The price hike was attributed to the raw material scarcity and the transport cost hike caused by fuel price hikes. On average, material prices have increased by over 20% compared to early this year.

“In early April, our company raised the selling prices of products but the levels were much lower than the increase in the input material prices,” Trinh said.

Fuel prices must be stabilized by cutting taxes and fees to control rising material prices.

According to Ly Kim Chi, chairwoman of the HCMC Food and Foodstuff Association, food and foodstuff enterprises in HCMC are struggling with the soaring prices of material imports, which have risen by 20-30%, and even 40%.

Therefore, customers from selective markets, such as the United States and Europe, have a high demand for food products, such as instant noodles and beverages, but local enterprises will not dare to receive these orders due to the fluctuation in input material prices. With large orders, enterprises will find it hard to adjust selling prices. Moreover, enterprises are facing a shortage of capital to reserve materials.

Food and foodstuff are necessities. The increase in these products will affect consumers’ spending and inflation. Therefore, despite high input material prices, many enterprises have tried to maintain the prices of their products.

Pham Thai Binh, general director of Trung An Hi-Tech Farming JSC, said the rising prices of fuels, fertilizers and plant protection drugs had sent the rice production costs up, while the price of rice does not increase, corresponding to the input costs, affecting farmers’ incomes and enterprises’ exports.

The proposal of reducing fuel taxes is reasonable as fuel prices have increased by nearly VND10,000 per liter from early this year.

Tran Nguyen Hoang Phu, deputy general director of Soc Trang Seafood JSC, shared that domestic transport costs had been revised due to the fuel price hike.

As for production activities, costs have also increased.
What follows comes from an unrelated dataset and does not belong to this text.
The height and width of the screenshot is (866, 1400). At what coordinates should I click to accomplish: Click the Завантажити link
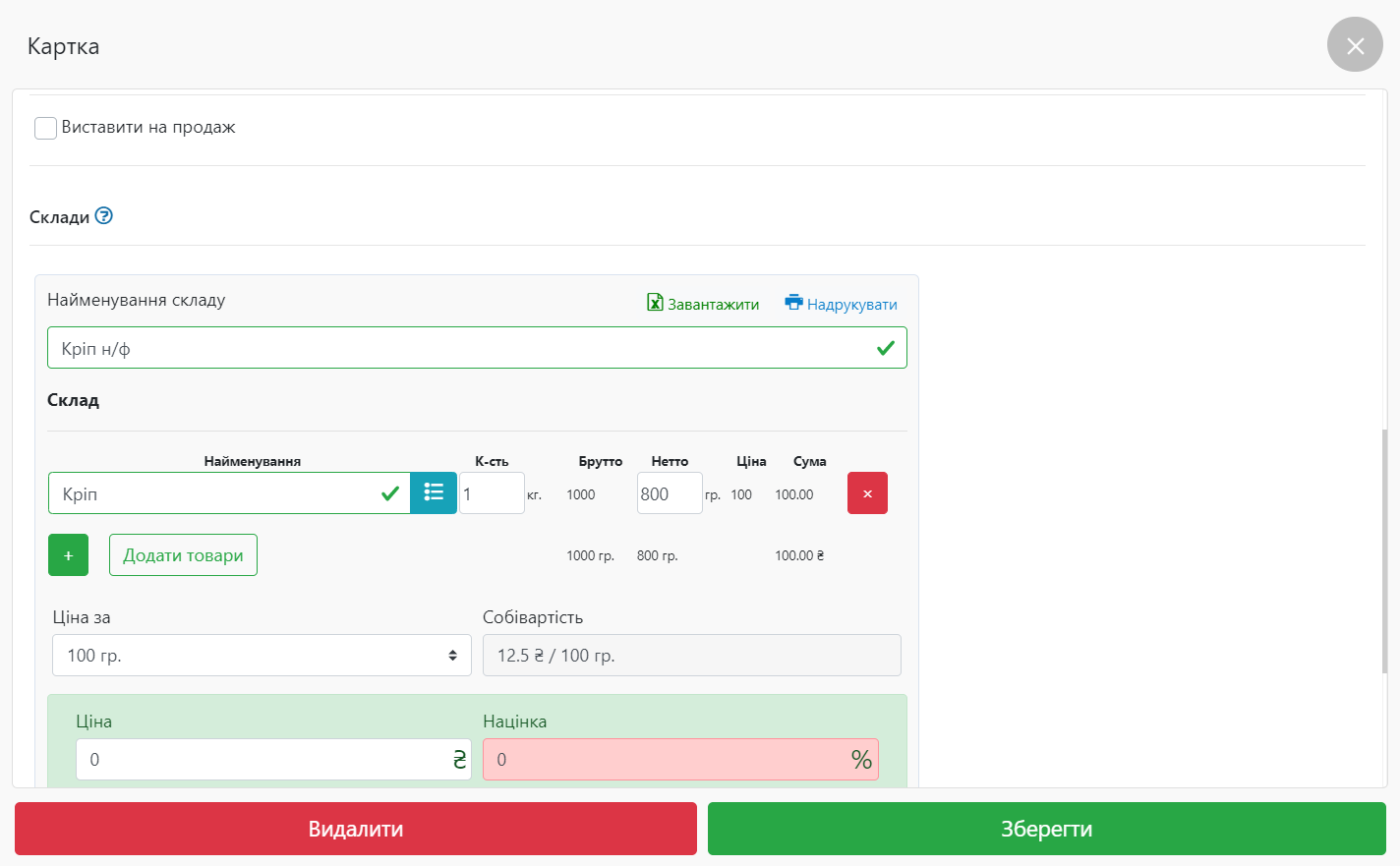click(x=713, y=305)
For example, farmers in some areas have used oil-fueled power generators to create oxygen for shrimp farms. The proportion of the oil cost has doubled to 2-3% of the total cost.

Ta Long Hy, chairman of the HCMC Taxi Association, said transport firms were weighing revising their service prices. Many enterprises had sold their vehicles, while many drivers had quit their jobs, so these enterprises had recovered only by 30-40%.

Fuel costs earlier accounted for 25-30% of enterprises’ operation costs, but the proportion has increased to 30-40%, while taxi fares have yet to be adjusted.

Besides environmental protection tax, the competent agencies should consider if the excise tax on fuels should be maintained or not, as fuels have directly affected local residents’ lives and production activities. The elimination of this tax in the current context is necessary to facilitate enterprises’ recovery.